▶ _PROBLEM STATEMENT_: Write the next part of the passage on the post-pandemic rise in UK economic inactivity, picking up after its last sentence.

START SUPPLIED PASSAGE

You know what turned out to be rubbish? Mid-pandemic predictions of Covid-19’s legacy. Claps aside, the promised new dawn of better conditions for essential workers never arrived. Meanwhile, the extension of furlough meant the feared wave of unemployment never arrived. Instead, one legacy that no one saw coming has: a major rise in economic inactivity (those neither in nor looking for a job) of around half-a-million people.
Now, we shouldn’t forget the UK’s very respectable levels of labour market activity internationally, but understanding the drivers of this recent deterioration is important because its cause will tell us how worried to be about it. We know it’s concentrated among older workers and the Office for National Statistics (ONS) has argued that more retirements are the single biggest driver. In so far as this reflects older workers deciding they prefer not to work post-pandemic that’s something policymakers might be relaxed about.

END SUPPLIED PASSAGE
START EXCERPTED DATA

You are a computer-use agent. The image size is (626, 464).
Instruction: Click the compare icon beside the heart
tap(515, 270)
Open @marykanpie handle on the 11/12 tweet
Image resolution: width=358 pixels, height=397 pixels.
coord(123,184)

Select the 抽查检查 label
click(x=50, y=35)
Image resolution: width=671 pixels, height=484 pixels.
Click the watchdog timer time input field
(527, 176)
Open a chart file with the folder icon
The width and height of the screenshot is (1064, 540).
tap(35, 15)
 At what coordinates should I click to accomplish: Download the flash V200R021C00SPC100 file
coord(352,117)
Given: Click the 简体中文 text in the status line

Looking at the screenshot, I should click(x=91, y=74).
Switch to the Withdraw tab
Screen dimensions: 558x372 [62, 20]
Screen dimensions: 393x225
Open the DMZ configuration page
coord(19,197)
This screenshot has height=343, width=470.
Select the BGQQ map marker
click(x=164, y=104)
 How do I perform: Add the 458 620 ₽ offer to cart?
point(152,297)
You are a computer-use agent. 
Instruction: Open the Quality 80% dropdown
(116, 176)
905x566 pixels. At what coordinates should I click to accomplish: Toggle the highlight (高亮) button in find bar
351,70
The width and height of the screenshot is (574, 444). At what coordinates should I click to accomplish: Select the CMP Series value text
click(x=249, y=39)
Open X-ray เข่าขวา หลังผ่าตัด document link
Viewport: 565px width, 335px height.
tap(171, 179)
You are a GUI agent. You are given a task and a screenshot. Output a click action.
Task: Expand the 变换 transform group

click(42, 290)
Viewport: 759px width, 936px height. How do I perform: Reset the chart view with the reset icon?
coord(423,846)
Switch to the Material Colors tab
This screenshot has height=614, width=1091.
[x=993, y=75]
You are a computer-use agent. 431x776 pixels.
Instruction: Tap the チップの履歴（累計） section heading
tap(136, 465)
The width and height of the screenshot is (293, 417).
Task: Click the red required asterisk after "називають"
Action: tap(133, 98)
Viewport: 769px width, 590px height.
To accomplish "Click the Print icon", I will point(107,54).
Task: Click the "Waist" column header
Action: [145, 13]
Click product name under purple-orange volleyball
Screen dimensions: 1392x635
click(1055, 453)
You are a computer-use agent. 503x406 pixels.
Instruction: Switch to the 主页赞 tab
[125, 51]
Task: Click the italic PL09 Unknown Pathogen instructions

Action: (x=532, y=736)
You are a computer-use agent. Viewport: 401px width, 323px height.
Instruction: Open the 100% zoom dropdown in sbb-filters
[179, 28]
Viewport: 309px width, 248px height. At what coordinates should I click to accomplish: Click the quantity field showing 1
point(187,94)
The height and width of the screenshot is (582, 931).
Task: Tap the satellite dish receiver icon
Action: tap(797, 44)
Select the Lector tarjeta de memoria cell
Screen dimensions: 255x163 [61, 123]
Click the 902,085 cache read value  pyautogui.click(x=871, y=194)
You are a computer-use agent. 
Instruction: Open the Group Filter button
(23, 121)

END EXCERPTED DATA

▶ _EXERCISE ANSWER_:
But the ONS also observes that ill health is playing a role and a new note, co-authored by the Bank of England’s Jonathan Haskel, argues that the role of sickness in driving up inactivity is being underplayed. Why? Because the ONS focuses on people who report ill health as the primary reason for their inactivity. If you look instead at the increase in who reports being long-term sick, whether or not it’s their primary reason for being inactive, the authors argue it explains almost all (88%) of the rise in inactivity. This is about far more than long Covid, with long-term sickness rising well before the pandemic. And a sick Britain is something the next prime minister, and all of us, should be a long way from relaxed about.
Torsten Bell is chief executive of the Resolution Foundation.